Evictions in Snohomish County
This is a plain language summary of the process of eviction. To make this readable we are leaving out a lot of details. Your situation could be different than the one described here.
Residential evictions in Washington state are ruled by the Residential Landlord Tenant Act (RLTA). The RLTA says no landlord can remove a tenant or end a lease unless they follow the steps written into the law. Locking tenants out, preventing a tenant from using the rental, or cutting off utilities has been illegal in Washington for a long time. If you are a victim of these actions read this informational packet.
The only legal way to evict someone is through a court case. All eviction cases are called “Unlawful Detainer Actions.”
All evictions and ending a lease requires written notice. The written notice will say different things, based on the reasons for the eviction. For example, if the eviction is for not paying rent, the notice will be called 14-Day Pay or Vacate. Whatever the notice is for, it must have the right words on it and the correct number of days. It also must be handed to a person who lives in the home, or taped to the front door and mailed to you. The notice should explain what you need to do to stop the eviction. A 14-Day pay or vacate notice will say exactly how much you need to pay, and if you pay they can’t evict you.
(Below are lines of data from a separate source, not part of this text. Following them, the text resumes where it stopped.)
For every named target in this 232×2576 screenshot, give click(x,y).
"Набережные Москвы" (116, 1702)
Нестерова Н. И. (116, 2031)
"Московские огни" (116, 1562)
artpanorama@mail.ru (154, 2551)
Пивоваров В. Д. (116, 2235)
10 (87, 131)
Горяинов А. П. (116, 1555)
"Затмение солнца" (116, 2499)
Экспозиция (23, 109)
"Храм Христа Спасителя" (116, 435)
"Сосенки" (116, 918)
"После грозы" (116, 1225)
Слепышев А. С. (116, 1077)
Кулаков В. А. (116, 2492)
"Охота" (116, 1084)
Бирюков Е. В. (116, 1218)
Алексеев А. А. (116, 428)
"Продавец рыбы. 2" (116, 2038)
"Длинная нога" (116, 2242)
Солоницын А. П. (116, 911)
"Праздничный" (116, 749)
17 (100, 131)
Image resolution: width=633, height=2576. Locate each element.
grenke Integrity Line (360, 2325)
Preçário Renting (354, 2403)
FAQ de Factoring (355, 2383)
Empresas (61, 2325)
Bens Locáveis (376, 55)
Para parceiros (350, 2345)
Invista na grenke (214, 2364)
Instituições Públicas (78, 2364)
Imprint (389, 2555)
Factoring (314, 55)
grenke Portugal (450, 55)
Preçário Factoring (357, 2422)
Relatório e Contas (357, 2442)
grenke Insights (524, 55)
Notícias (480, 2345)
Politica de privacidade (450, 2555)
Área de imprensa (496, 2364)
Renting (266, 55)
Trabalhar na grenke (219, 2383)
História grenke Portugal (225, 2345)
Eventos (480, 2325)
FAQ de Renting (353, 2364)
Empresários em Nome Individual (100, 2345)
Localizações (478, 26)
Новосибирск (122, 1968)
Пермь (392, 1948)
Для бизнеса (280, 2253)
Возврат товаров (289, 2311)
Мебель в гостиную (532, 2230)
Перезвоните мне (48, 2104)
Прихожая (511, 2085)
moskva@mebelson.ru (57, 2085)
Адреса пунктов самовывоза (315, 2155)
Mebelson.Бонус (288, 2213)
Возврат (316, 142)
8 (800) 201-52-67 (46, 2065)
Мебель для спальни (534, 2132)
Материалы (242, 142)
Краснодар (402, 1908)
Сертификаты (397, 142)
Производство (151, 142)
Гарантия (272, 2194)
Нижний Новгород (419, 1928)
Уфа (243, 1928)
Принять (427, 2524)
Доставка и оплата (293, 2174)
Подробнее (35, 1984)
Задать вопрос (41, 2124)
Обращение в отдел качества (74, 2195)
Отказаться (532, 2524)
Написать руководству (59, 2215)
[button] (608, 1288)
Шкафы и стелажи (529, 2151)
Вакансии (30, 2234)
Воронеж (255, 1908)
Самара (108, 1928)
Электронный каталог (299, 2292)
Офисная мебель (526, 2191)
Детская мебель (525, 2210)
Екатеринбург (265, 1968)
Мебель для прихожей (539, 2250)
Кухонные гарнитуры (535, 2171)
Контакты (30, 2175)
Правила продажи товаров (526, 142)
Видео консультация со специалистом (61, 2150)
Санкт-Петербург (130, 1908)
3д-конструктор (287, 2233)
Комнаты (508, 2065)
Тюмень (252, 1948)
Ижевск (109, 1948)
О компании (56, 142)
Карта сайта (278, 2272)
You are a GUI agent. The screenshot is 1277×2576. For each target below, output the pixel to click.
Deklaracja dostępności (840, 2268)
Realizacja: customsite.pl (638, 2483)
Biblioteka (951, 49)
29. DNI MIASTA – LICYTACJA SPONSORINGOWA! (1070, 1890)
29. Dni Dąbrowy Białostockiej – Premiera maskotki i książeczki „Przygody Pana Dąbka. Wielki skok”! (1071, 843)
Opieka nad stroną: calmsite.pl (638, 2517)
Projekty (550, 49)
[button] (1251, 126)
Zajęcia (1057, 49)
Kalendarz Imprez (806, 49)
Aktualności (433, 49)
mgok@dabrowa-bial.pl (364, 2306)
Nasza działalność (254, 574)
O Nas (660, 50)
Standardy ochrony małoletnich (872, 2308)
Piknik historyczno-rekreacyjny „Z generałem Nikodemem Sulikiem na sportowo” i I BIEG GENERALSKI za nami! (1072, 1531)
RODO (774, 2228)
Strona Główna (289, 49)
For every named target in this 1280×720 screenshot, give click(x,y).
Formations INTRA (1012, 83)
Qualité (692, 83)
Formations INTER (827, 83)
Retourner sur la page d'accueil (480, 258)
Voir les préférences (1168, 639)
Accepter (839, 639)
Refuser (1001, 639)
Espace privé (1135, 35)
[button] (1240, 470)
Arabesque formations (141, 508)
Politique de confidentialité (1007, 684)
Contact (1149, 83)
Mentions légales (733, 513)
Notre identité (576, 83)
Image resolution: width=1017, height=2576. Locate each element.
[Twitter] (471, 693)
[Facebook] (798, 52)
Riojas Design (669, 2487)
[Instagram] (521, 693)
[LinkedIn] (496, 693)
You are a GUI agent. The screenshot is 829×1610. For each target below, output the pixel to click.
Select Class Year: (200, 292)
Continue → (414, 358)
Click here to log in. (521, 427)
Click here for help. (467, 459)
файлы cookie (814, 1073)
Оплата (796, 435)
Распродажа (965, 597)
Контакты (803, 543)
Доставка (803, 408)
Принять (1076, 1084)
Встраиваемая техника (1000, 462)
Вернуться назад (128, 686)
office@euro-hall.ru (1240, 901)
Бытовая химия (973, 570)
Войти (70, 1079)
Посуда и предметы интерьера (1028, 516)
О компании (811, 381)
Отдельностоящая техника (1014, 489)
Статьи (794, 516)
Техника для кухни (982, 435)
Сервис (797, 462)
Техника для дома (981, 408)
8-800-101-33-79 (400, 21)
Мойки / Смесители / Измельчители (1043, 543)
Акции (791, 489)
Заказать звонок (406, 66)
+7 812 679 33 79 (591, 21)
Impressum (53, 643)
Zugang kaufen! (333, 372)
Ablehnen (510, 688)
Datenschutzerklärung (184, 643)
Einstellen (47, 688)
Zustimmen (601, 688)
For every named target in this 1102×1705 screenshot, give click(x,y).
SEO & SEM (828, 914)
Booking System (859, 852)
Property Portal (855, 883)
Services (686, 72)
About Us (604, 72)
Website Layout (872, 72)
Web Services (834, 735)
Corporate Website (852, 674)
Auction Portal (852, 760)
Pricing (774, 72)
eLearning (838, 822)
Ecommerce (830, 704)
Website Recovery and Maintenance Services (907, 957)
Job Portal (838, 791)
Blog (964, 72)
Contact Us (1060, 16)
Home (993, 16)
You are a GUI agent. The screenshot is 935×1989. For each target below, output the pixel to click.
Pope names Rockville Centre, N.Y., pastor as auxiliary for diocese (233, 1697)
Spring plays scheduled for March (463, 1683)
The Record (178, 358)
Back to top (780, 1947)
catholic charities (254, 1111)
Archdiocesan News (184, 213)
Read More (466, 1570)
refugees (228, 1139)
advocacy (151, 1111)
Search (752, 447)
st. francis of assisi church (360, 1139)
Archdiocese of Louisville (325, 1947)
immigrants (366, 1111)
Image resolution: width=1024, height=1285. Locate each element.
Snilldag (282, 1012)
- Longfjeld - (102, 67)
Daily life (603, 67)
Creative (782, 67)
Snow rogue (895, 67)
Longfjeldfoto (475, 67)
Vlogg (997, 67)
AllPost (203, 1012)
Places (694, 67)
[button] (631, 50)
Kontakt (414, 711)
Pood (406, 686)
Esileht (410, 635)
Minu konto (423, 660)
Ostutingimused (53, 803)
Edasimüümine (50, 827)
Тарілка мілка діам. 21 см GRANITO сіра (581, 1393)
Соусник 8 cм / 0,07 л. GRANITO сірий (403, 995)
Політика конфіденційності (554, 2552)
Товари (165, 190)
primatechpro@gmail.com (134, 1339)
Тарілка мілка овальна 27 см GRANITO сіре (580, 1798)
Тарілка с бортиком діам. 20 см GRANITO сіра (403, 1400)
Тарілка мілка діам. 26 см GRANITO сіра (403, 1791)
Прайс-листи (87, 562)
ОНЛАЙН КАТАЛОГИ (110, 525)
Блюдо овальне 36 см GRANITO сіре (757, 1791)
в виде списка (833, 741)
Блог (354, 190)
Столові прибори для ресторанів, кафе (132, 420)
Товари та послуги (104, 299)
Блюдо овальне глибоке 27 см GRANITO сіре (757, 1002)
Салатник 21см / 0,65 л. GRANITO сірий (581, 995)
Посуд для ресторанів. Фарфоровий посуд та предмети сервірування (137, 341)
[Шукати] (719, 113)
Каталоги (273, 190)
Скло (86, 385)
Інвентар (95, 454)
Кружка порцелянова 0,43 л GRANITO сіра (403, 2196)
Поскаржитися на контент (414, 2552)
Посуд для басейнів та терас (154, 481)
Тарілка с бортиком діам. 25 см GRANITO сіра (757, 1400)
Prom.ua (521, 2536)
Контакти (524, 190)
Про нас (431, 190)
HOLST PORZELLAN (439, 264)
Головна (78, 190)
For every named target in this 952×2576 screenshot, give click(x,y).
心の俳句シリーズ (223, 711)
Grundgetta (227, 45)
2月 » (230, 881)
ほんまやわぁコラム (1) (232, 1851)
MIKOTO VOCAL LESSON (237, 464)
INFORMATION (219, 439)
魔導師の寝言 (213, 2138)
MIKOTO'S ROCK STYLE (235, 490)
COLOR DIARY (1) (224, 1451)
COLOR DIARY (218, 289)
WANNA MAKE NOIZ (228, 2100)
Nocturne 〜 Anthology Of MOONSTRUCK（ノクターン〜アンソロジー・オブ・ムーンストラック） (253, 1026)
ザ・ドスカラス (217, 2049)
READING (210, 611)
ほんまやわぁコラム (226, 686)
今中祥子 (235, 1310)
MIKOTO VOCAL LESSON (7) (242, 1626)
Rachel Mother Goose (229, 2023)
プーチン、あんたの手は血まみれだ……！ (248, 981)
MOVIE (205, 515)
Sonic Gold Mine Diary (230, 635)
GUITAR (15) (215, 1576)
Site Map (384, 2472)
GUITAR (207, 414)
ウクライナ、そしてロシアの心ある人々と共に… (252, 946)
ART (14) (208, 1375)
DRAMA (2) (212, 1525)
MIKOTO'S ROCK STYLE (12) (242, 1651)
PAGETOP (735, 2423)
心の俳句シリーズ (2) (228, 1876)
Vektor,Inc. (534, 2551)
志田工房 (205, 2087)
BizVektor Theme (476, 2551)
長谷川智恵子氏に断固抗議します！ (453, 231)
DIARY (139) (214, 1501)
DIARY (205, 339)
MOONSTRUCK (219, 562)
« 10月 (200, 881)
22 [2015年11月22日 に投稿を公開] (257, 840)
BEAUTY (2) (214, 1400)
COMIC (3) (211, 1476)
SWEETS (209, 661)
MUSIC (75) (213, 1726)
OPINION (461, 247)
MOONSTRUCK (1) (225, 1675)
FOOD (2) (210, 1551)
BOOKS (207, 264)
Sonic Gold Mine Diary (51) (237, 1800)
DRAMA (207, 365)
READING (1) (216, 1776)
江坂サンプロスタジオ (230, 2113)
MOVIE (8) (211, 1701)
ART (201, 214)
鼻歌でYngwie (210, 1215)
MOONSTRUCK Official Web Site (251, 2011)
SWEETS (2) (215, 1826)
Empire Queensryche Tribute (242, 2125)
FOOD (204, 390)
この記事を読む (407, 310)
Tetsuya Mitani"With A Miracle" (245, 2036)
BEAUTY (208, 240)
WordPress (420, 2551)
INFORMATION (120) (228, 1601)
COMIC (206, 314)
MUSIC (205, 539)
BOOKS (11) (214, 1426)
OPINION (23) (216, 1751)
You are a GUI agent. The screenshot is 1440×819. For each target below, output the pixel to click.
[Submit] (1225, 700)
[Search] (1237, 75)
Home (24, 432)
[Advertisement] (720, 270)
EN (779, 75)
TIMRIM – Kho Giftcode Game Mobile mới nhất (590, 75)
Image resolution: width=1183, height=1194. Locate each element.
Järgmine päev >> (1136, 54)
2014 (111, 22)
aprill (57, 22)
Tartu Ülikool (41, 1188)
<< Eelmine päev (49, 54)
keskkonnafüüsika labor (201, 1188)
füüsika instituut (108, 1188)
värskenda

The notice will always have a time frame 10 or 14 days is common. It could be as short as 3 days or as long as 120 days, depending on the reason for the eviction. Whatever the time is, that’s how long the landlord must wait before starting the court process of eviction. For example, the landlord can go to court 15 days after giving you a pay or vacate.
Summons and Complaint
When the landlord goes to the court, they have to give you a document called a complaint, and a document called a summons. The landlord’s attorney will send someone to give you both of these documents at one time. These documents must be handed to someone who lives in the residence.
The summons will have in bold letters a date and time when you need to respond in writing. The date should be at least a week after you receive the summons. If the landlord, or their attorney doesn’t have a written notice from you on the day in the summons, you will lose the case. The summons should give you a phone number for you to call to see if you qualify for free legal services.
The “complaint” is a legal document that explains to the court why you should lose your housing. The complaint might have other documents attached to it, like police reports, ledgers or a statement from a witness. This document will give you most of the information you will need to fight the eviction.
When you receive a summons and complaint you need to act quickly. Immediately call the Right To Council screening hotline at 1 (855) 657-8387. You also need to write a “notice of appearance” and send it to the address on the Summons. Your “notice of appearance” is a letter with your name and mailing address saying you want to fight the eviction. You need to sign the notice of appearance.
Your Day in Court
If your landlord still wants to evict you, they will have to schedule a court date. You will receive notice of a Show Cause hearing. The notice is an order from a judge telling you to show up at court at a day and time. This is your eviction hearing. If you don’t have a lawyer, and you have low income, go to the hearing and ask the judge to appoint a lawyer.
If You Lose The Eviction Case
When the landlord proves to the court that you should not keep the rental, the court makes an order. The eviction court order is called a Writ of Restitution. The Writ orders the sheriff to go to your house and leave a notice. This can take a few days or even a couple of weeks. At least three days after the notice is posted, the sheriff must come back and take you from the house. The sheriff cant talk about the eviction case or how bad your landlord is. They must follow the court orders in the Writ of Restitution or they are breaking the law.